**Exercise description:** Give again the lines from the line with "Given: Go back using the left arrow" to the last line of the records, exactly and in full. Do not carry over any pictures.
===== Given information
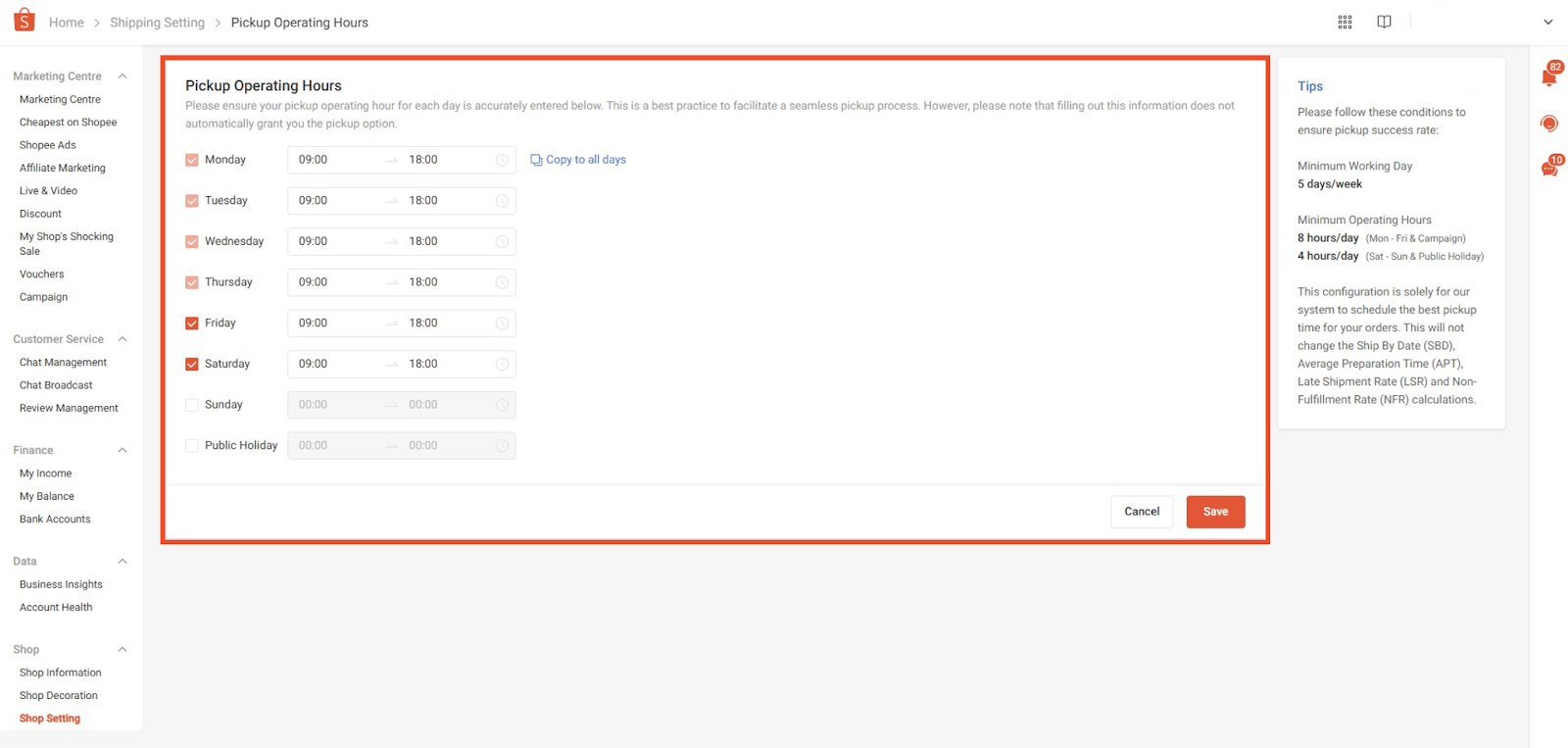
Task: Open notifications bell with 82 badge
Action: (1548, 77)
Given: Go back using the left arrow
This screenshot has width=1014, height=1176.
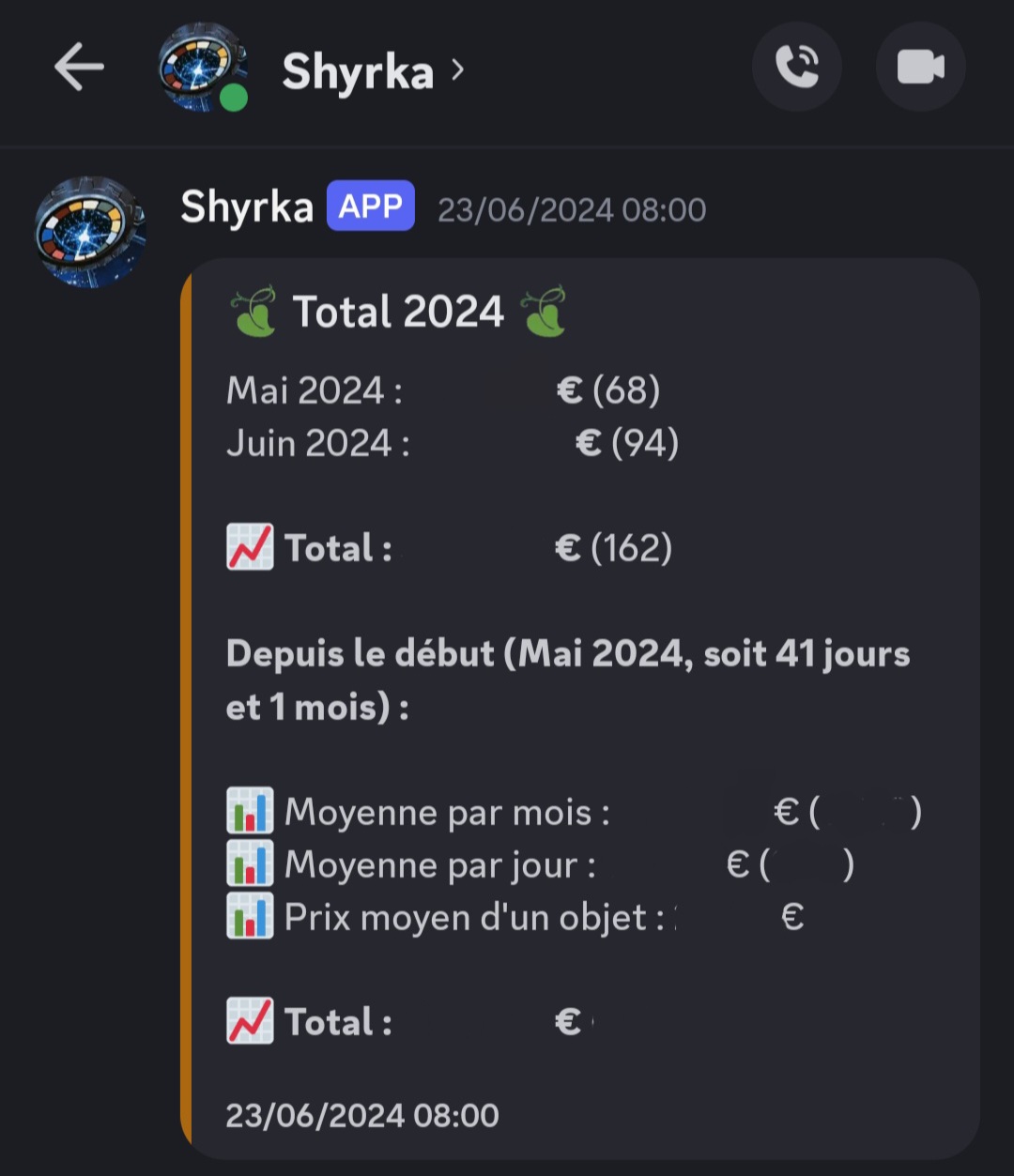Looking at the screenshot, I should coord(79,68).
==========
**Reply:**
Given: Go back using the left arrow
This screenshot has width=1014, height=1176.
Looking at the screenshot, I should coord(79,68).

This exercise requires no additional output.